Die Europäische Zentralbank (EZB) könnte sich in einer anderen Lage befinden. Die Krise könnte sich stärker negativ auf das europäische Wachstum auswirken als auf das US-Wachstum, und die Inflation steht auf einer weniger weiten Basis wie in den USA. Speziell der US-Arbeitsmarkt scheint nicht so angespannt zu sein wie in Europa, wo die Lohninflation im vierten Quartal 2021 nur 1,5 % betrug, während das Lohnwachstum in den USA laut dem Atlanta Wages Growth Tracker bei 5,1 % lag. Das EZB-Ratsmitglied Robert Holzmann erklärte, dass der Ukraine-Konflikt den Ausstieg aus der lockeren Geldpolitik verzögern könnte. Das deutet darauf hin, dass die EZB bereit ist, gegebenenfalls eine weniger restriktive Haltung einzunehmen. 

Die Folgen für die Finanzmärkte hängen natürlich von der Entwicklung des Konflikts ab, so dass wir einige Annahmen treffen müssen. Wir gehen davon aus, dass die Situation sehr angespannt bleibt, mit einem fragilen Gleichgewicht zwischen Russland und der NATO, zumindest vorläufig. Eine große langfristige Energiekrise in Europa schließen wir vorerst aus. Man sollte aus der Geschichte lernen. In der Vergangenheit gab es mehrere geopolitische Ereignisse, die wertvolle Hinweise darauf geben, wie man sich in diesem Umfeld verhalten sollte. Was das Markt-Timing anbelangt, so zeigt die Erfahrung, dass militärische Invasionen fast immer Kaufgelegenheiten für Aktien darstellen. Diese Erkenntnis könnte im Falle eines Konflikts, der zu höheren Energiepreisen führt, weniger gültig sein. 
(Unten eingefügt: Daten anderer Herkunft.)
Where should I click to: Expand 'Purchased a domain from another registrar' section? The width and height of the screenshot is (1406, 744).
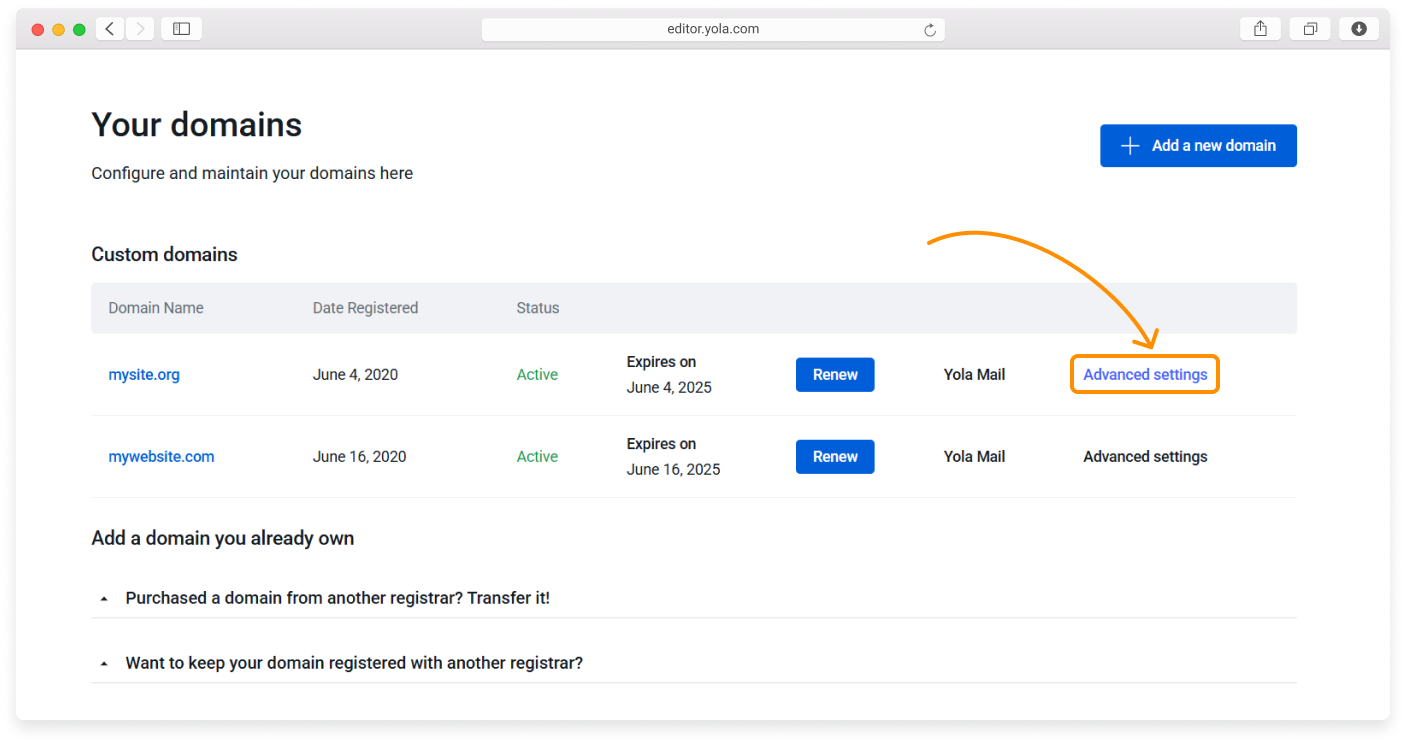point(337,598)
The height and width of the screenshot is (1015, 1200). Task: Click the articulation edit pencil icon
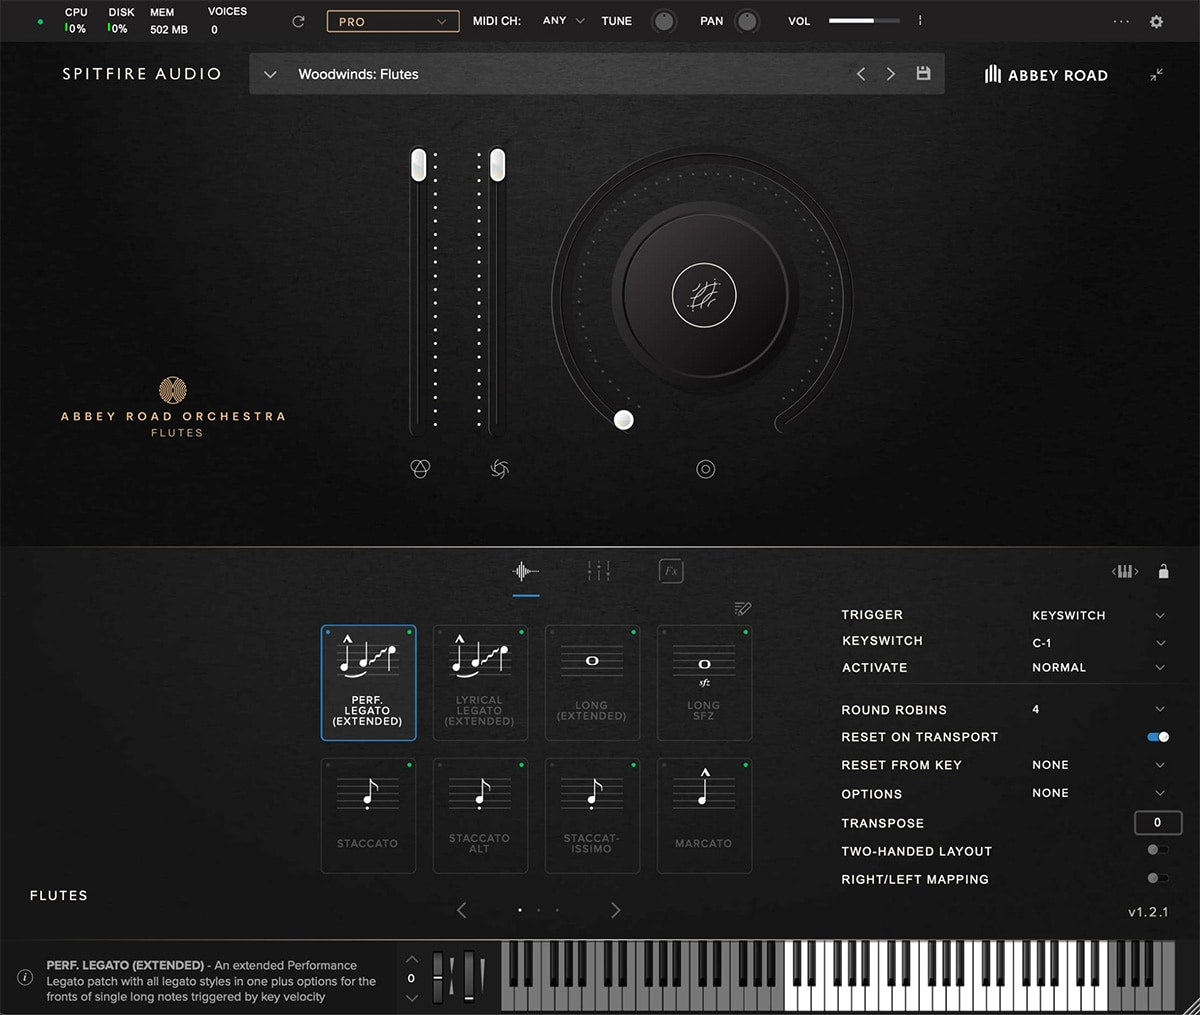click(x=742, y=608)
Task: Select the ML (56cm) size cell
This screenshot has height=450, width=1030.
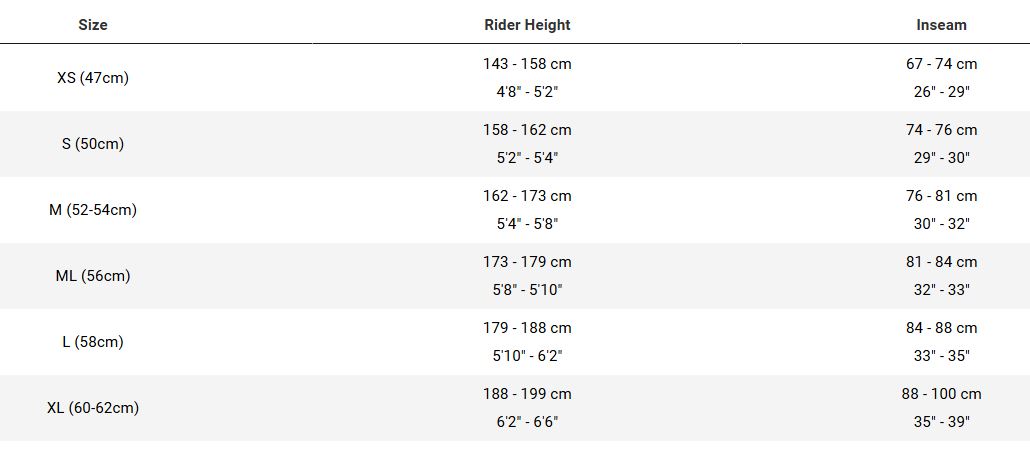Action: coord(93,276)
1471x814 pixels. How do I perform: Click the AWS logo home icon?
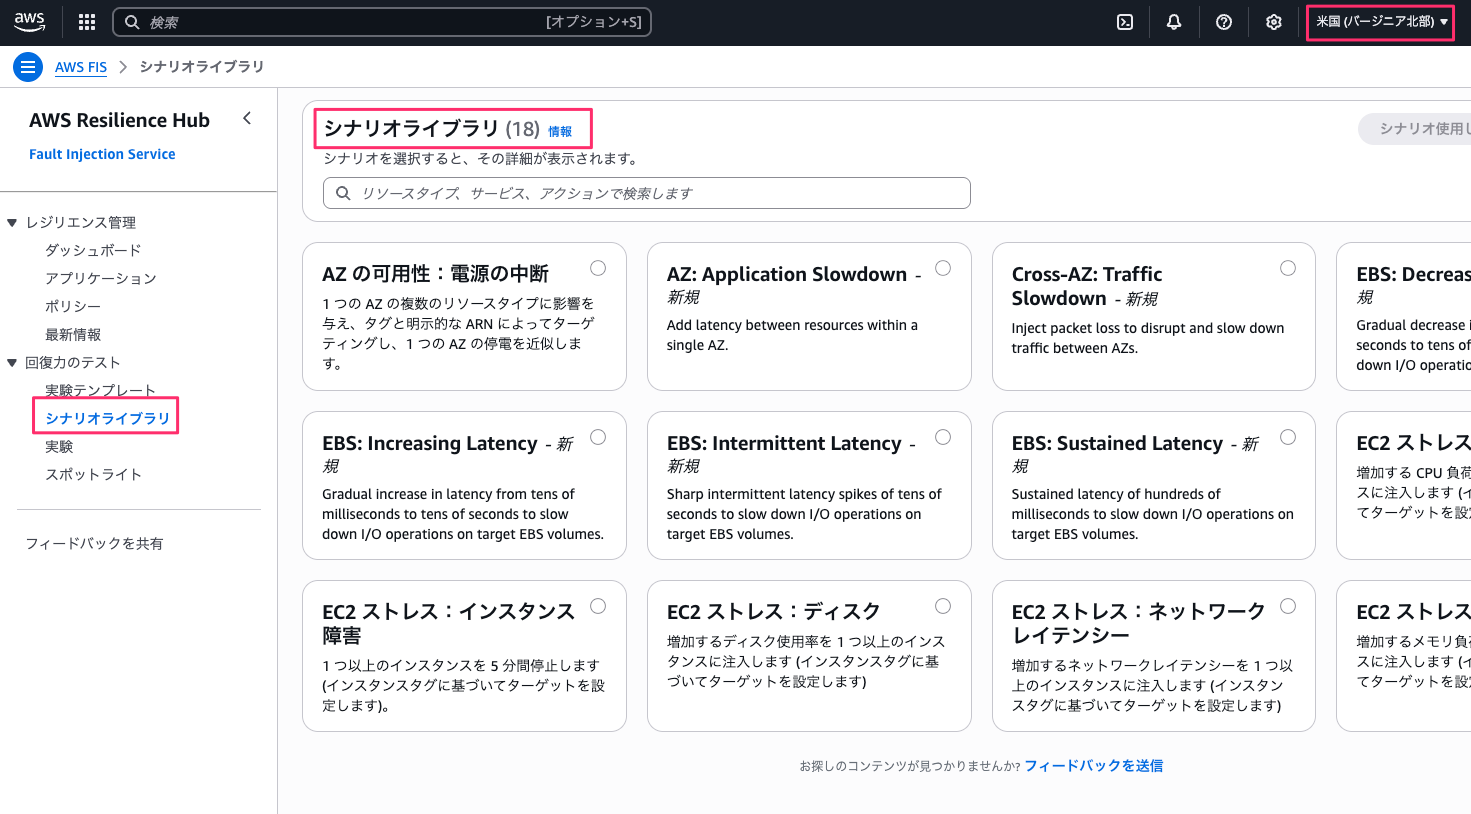coord(29,21)
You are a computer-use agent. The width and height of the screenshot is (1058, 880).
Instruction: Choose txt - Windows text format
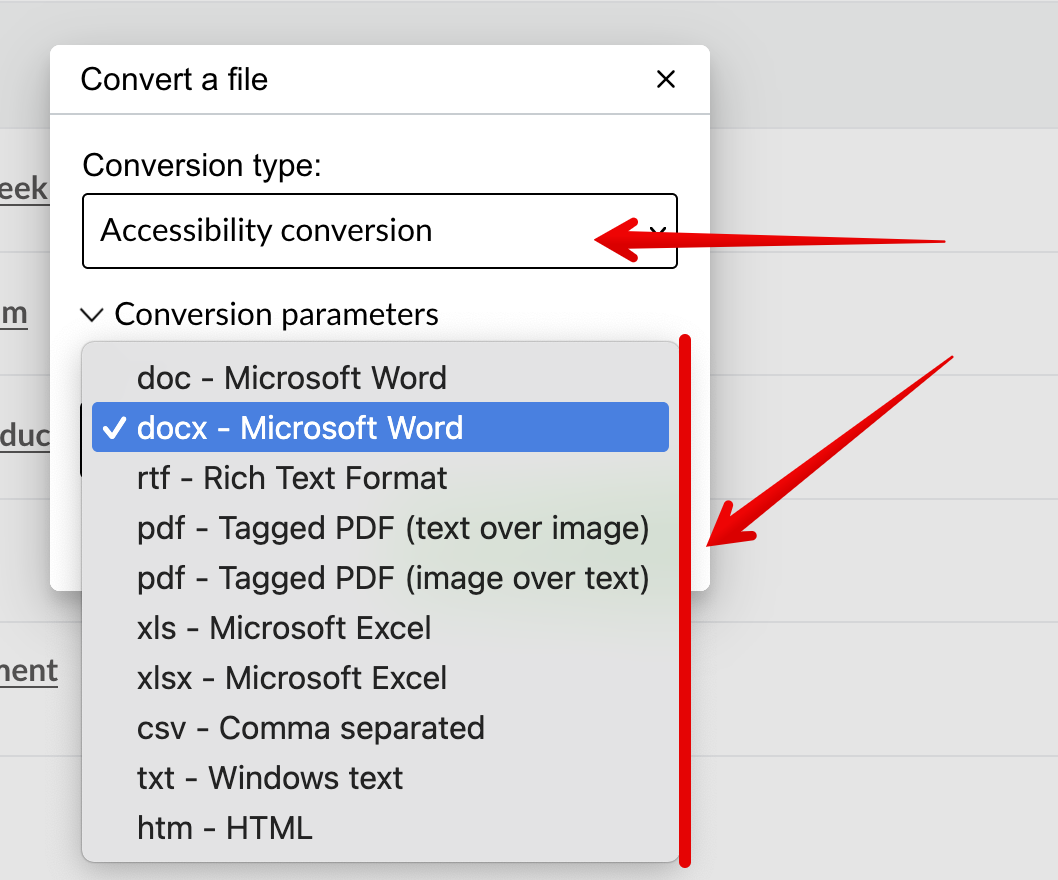[270, 778]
In Anbetracht all dessen würden wir uns gegen eine massive Reduzierung des Risikos aussprechen. Die Aktienmärkte werden wahrscheinlich sehr volatil sein, und in den kommenden Tagen könnte es zu heftigen Ausschlägen nach oben oder unten kommen, was Investitionsentscheidungen erschweren würde.

Dies sollte nicht als eine sehr positive Einschätzung risikoreicher Anlagen auf mittlere Sicht interpretiert werden. Die Inflation tendiert weiterhin nach oben und zwingt die Zentralbanken zu einer restriktiveren Politik. Wir halten es für möglich, dass die Nachfrage mittelfristig enttäuschen könnte. Vor diesem und dem Hintergrund hoher Rohstoffpreise sind wir mittelfristig positiv für Energie- und Grundstoffaktien eingestellt und behalten eine abnehmende Gewichtung in unseren Rentenportfolios bei.